Stagecoach Romans are so easy to make. They do have cords and screw eyes, but they have no rings! When the cords are pulled, the shades roll up from the bottom. Because the cords pull from the backside of the fabric, the shade automatically rolls to the back.
Ties are used to secure the bottom of the shade at the desired height and to add interest to the otherwise completely flat shade. Only soft and relatively wrinkle-resistant fabrics should be used for this treatment. Chintz is not a good choice.
Stagecoach shades must be pillow cased. Lay out the lining right side up. Place the face fabric on top of the lining right side down. Next, draw the finished width onto the fabric being careful that your lines are straight and that your horizontal pattern is properly placed within the shade. Draw a straight line across the bottom of the fabric allowing for the seam allowance.
Serge, straightstitch or seal with iron-on hemming tapes the two sides and bottom. Turn inside out and press. You might find the shade is slightly narrower now. Not all of the fabric presses out of the seams. I like to make my marks 1/8-inch wider than the finished size to allow for this shrinkage.
Cut a piece of 1 1/4- to 1 3/8-inch wood pole to a length equal to the exact width of your shade. Cover the ends of the pole with small pieces of the face fabric by stapling or gluing.
Fold the bottom of the shade to the back to form a pocket big enough to snugly fit the wood pole. Straightstitch the pocket, put in the wood pole and staple the fabric to the pole with one or two staples at each end of the pole on the back of the shade. Doing this keeps the pole from sliding out.
Now, wrap the fabric onto a covered board at the correct finished length, cutting off any unnecessary excess fabric. Staple to the board.
The cords start at the top of the board (stapled in place or tied onto screw eyes), wrap up around the backside of the board and over the top. The cord falls to the bottom of the shade, wraps under it to the back and extends up to the screw eyes as shown in Illustration 1.
Only two cords are used. They must be set in from the edges about three to six inches to assure that they do not slide off the shade. As you can see in Illustration 2, the cords will always show on the front of the shade unless the ties happen to be as long as the shade itself, in which case the ties will hide the cords. Otherwise, if the fabric is a dark color and having the cords show is a problem, you can dye most cords to match the fabric and camouflage them.
Usually the ties are about 1 1/2 inches wide and long enough to create a bow or simple knot. They can be untied to lower the shade or simply slipped off the side of the shade to continue their decorative effect. The shade can be secured in place by tying the cords around a cleat. I recommend placing any extra cord around a cleat no mater how the shade is held up (ties or locking pulley, etc.) to prevent an infant or child from getting tangled in them and chocking.

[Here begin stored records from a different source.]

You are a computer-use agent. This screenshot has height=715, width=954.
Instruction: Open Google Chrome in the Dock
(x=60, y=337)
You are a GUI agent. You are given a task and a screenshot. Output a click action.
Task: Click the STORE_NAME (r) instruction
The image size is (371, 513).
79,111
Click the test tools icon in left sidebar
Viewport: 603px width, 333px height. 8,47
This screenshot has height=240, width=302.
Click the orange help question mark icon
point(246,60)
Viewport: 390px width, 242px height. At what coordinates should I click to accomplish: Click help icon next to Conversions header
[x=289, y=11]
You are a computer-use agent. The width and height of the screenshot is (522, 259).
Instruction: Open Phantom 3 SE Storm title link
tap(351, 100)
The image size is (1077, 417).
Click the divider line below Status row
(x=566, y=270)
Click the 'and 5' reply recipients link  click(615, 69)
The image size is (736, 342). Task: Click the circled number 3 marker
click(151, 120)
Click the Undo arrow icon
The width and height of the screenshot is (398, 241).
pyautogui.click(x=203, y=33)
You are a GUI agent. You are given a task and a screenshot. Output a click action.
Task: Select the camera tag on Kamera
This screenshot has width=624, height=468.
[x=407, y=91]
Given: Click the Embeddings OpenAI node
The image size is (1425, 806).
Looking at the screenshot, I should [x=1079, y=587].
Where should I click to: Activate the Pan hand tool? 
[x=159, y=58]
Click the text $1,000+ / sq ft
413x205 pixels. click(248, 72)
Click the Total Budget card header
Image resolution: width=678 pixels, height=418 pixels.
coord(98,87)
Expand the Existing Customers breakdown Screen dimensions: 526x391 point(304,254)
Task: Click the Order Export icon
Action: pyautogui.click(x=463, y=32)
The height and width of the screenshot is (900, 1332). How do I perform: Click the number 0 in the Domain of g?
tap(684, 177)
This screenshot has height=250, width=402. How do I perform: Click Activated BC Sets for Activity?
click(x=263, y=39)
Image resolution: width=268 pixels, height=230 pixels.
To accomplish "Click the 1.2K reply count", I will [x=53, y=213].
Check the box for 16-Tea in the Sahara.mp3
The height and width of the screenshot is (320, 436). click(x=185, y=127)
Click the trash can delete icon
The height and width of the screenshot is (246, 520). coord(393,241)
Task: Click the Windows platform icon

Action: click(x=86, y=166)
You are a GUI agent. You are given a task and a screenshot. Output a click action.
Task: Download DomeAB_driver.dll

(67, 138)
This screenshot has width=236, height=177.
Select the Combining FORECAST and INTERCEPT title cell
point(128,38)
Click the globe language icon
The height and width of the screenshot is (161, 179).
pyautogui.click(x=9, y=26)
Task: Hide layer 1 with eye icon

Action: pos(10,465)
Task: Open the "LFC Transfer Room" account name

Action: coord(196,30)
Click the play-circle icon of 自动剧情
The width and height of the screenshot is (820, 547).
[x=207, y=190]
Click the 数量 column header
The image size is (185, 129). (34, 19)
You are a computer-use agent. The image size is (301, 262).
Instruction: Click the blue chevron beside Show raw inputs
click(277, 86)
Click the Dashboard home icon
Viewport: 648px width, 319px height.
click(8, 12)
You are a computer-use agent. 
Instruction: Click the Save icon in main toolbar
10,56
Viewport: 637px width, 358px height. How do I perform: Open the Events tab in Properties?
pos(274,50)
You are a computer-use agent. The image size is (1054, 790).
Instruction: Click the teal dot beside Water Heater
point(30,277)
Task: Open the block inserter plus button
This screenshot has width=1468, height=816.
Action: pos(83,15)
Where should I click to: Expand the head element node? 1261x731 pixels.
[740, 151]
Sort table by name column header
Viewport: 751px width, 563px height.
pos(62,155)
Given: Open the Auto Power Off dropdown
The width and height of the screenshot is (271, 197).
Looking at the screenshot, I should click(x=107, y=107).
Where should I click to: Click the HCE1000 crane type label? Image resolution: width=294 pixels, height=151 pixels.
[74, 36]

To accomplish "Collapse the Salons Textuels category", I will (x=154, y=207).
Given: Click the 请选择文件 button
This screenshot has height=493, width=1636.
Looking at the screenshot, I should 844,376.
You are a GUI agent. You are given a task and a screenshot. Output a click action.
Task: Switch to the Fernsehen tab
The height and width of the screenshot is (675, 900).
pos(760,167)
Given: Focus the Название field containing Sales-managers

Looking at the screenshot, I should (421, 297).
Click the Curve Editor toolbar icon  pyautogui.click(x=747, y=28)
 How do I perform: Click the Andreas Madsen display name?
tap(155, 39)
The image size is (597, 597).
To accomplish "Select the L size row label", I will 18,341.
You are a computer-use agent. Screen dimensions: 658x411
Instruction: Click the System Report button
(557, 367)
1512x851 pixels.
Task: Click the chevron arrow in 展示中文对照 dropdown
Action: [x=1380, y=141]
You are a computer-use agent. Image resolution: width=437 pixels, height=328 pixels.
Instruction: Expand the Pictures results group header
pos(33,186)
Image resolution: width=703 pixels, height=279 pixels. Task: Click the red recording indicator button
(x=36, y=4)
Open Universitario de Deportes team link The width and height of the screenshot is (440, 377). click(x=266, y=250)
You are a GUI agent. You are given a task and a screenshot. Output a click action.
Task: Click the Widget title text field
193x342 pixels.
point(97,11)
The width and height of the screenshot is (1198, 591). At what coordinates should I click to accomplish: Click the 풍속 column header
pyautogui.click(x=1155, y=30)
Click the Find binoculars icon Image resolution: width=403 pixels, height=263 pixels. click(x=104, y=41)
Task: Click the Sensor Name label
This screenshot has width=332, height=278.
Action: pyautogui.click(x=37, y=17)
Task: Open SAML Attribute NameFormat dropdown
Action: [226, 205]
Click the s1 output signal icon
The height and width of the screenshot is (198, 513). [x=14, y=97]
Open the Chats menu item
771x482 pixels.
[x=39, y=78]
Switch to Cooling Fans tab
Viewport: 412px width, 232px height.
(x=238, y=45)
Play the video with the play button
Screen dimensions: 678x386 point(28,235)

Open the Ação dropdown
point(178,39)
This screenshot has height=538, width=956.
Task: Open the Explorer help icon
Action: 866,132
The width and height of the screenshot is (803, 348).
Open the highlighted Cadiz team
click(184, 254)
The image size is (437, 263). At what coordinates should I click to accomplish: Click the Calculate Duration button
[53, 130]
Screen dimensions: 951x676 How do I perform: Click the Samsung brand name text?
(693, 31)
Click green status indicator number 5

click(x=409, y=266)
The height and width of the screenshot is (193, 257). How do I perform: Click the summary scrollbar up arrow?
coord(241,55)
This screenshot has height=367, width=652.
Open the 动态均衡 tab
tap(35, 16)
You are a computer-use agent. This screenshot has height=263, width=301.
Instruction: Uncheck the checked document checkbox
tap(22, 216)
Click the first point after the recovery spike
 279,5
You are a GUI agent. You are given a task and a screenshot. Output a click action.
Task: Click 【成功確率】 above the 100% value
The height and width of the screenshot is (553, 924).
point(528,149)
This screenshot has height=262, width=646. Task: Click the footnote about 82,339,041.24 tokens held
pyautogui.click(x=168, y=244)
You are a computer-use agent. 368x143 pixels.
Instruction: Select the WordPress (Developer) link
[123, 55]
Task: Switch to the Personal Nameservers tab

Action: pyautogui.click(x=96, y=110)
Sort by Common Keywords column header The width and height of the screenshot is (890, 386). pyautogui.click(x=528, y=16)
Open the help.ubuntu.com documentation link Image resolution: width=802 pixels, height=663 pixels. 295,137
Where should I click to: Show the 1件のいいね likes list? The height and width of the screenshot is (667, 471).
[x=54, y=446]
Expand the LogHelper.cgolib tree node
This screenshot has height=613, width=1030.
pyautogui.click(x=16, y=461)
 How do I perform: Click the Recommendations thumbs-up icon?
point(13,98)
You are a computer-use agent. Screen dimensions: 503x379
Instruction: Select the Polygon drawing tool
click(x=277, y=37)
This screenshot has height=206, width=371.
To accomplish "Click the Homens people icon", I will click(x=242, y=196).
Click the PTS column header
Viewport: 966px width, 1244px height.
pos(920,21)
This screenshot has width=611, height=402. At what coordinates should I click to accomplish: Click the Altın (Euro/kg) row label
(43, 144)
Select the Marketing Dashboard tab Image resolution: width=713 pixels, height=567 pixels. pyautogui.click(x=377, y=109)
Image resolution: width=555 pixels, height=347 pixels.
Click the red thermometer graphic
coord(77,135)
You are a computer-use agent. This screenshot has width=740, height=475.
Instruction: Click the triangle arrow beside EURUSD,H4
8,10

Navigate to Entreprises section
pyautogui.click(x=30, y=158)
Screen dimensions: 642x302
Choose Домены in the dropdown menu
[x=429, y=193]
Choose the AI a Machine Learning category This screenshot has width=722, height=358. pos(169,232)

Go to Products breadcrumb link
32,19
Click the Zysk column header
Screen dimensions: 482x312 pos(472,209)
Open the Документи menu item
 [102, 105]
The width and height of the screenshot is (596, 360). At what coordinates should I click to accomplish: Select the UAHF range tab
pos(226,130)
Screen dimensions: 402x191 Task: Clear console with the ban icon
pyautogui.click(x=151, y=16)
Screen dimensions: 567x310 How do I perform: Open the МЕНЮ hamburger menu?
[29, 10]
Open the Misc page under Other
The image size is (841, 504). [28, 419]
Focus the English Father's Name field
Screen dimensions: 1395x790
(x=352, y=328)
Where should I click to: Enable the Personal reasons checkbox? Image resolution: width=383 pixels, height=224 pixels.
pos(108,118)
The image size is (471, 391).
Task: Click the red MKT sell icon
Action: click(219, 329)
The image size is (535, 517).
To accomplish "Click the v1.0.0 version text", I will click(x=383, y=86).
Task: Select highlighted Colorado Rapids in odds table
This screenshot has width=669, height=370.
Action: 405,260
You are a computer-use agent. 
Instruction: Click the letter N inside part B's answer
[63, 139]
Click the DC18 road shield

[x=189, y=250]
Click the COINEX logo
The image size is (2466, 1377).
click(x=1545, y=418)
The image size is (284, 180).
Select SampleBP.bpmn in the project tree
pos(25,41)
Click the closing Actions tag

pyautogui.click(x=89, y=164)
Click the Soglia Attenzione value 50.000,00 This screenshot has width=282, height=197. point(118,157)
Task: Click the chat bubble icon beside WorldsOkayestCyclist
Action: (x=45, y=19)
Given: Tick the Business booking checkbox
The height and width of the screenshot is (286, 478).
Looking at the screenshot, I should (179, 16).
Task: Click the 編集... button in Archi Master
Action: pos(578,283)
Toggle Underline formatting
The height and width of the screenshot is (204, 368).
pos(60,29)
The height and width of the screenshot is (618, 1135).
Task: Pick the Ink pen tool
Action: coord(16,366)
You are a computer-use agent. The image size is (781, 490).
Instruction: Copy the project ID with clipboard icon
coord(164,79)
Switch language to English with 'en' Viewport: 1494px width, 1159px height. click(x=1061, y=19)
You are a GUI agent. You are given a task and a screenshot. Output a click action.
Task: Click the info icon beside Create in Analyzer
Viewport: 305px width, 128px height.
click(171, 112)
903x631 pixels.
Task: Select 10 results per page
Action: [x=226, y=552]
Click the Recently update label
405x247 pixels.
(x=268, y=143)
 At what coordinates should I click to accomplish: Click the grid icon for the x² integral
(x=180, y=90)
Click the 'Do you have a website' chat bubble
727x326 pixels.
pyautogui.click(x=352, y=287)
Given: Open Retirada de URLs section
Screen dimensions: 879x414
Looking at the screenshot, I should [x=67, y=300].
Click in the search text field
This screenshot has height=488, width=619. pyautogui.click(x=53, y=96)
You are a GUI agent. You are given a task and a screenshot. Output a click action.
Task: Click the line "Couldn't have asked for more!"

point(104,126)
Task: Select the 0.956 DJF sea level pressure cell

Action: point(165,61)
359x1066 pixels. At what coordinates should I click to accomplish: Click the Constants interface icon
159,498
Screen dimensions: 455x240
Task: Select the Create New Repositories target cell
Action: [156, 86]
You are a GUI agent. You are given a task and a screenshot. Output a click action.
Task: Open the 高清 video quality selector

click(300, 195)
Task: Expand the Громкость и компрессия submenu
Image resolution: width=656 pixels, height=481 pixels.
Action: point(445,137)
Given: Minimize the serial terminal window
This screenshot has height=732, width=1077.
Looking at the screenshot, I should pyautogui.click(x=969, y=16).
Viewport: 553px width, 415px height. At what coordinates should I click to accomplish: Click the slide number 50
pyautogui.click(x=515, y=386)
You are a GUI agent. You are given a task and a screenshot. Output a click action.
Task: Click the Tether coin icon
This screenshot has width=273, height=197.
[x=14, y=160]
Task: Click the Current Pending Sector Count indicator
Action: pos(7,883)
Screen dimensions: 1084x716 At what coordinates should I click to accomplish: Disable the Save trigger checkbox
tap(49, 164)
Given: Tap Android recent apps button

The stagecoach shade ties require some fussing each time the shade is pulled up—it doesn’t roll up straight every time. For this reason it is not recommended for high-use windows. This shade really is appropriate only for narrow windows.
Also, be aware that because the fabric on the back of the shade rolls up tighter than the fabric on the front (because when pulled up it rolls up on the inside, smaller circle of the wood pole), the back fabric will fold into small tucks and wrinkles.
Cheryl Strickland is owner of Professional Drapery School, Swannanoa, NC, and is an internationally acclaimed speaker with 20 years experience in the window coverings industry. She is the publisher and editor of Sew WHAT?, an international monthly newsletter for professional drapery workrooms.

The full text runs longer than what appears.